__EXERCISE__
Return each line exactly, from the one that has "Where should I" through the end of the entries, both ends included. Pictures do not belong.

::: RECORDS PROVIDED

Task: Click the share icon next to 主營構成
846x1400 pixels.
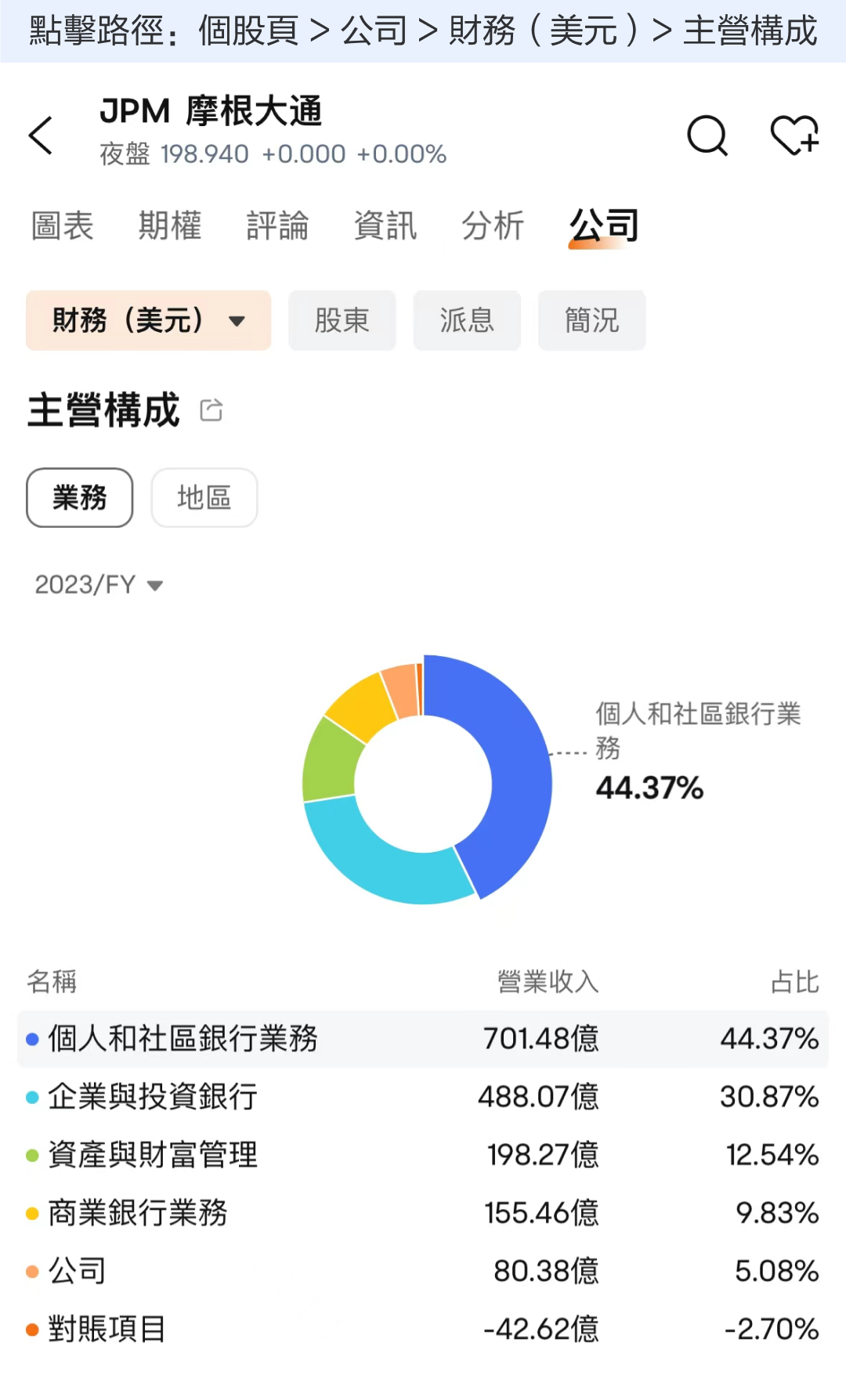Action: coord(210,410)
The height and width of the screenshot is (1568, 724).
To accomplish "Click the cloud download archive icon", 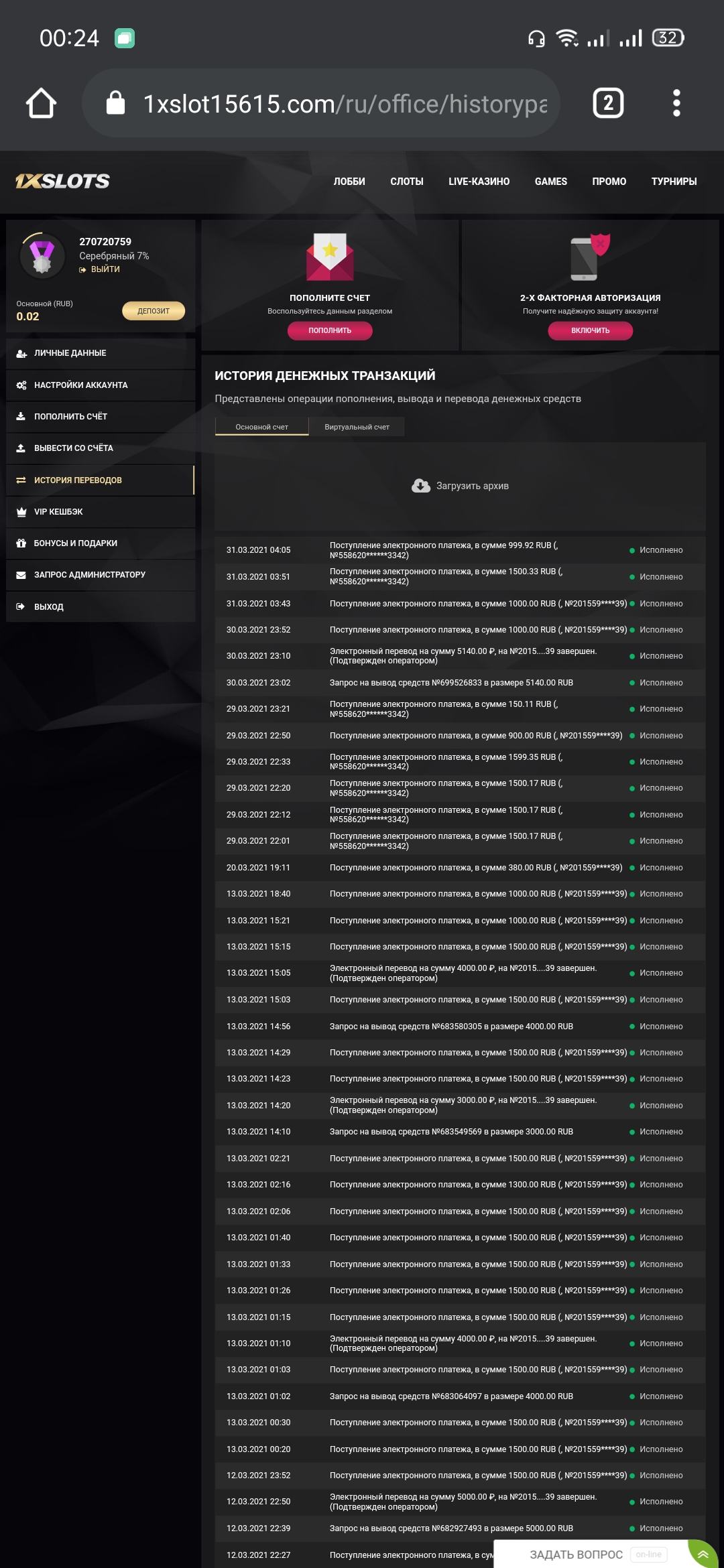I will 421,486.
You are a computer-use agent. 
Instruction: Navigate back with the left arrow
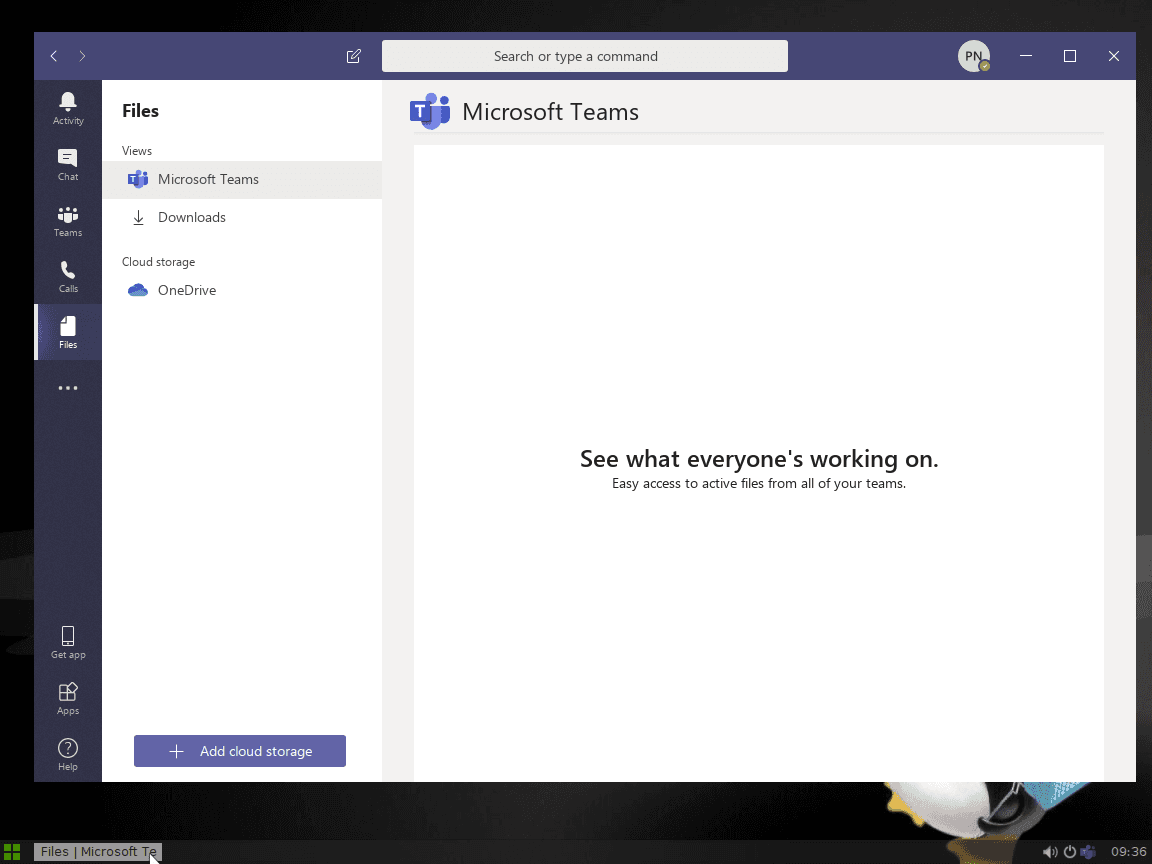[x=53, y=56]
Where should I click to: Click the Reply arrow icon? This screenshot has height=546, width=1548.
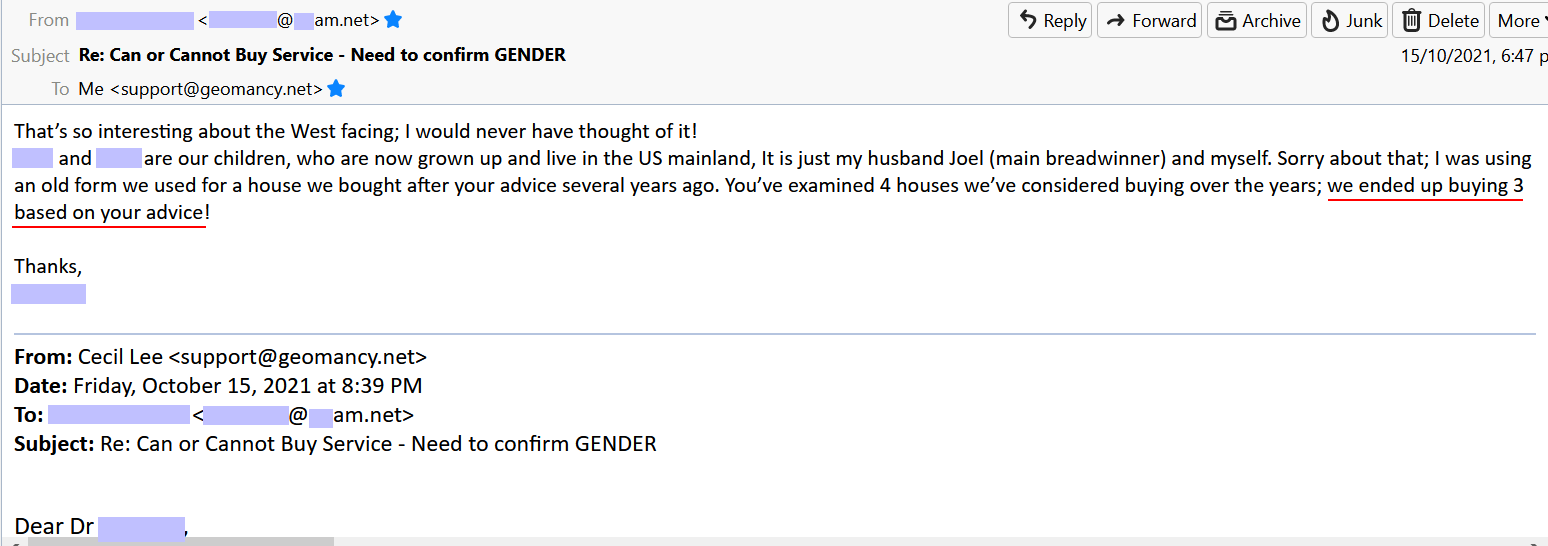pos(1028,21)
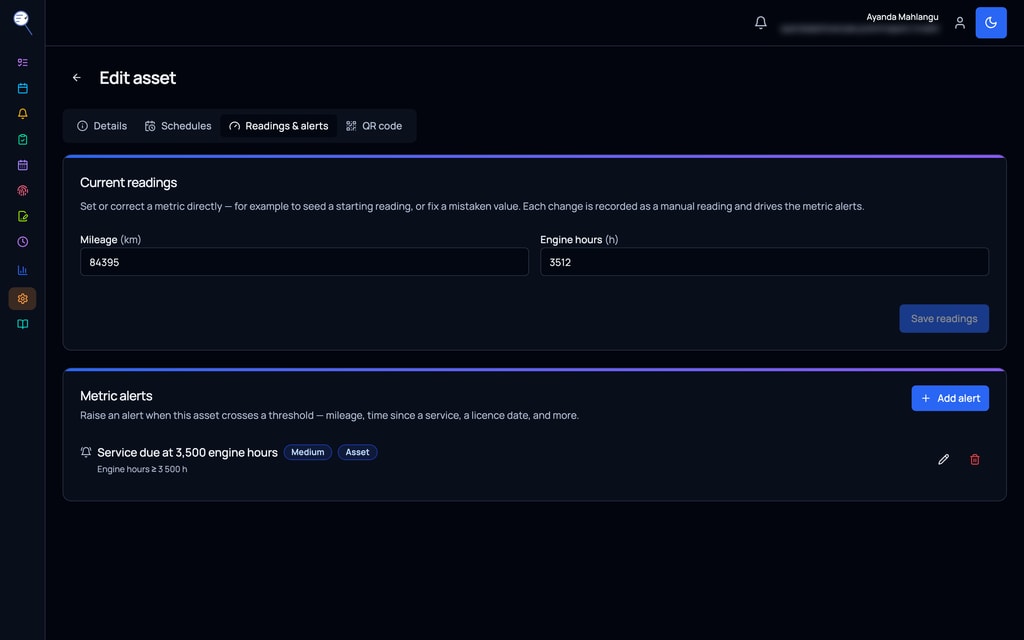Open the bar chart reports sidebar icon
The height and width of the screenshot is (640, 1024).
coord(22,270)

::::::

__RESULT OF THE EXERCISE__
Where should I click to: Click the Reply arrow icon? This screenshot has height=546, width=1548.
pos(1028,21)
Open the bar chart reports sidebar icon
The height and width of the screenshot is (640, 1024).
coord(22,270)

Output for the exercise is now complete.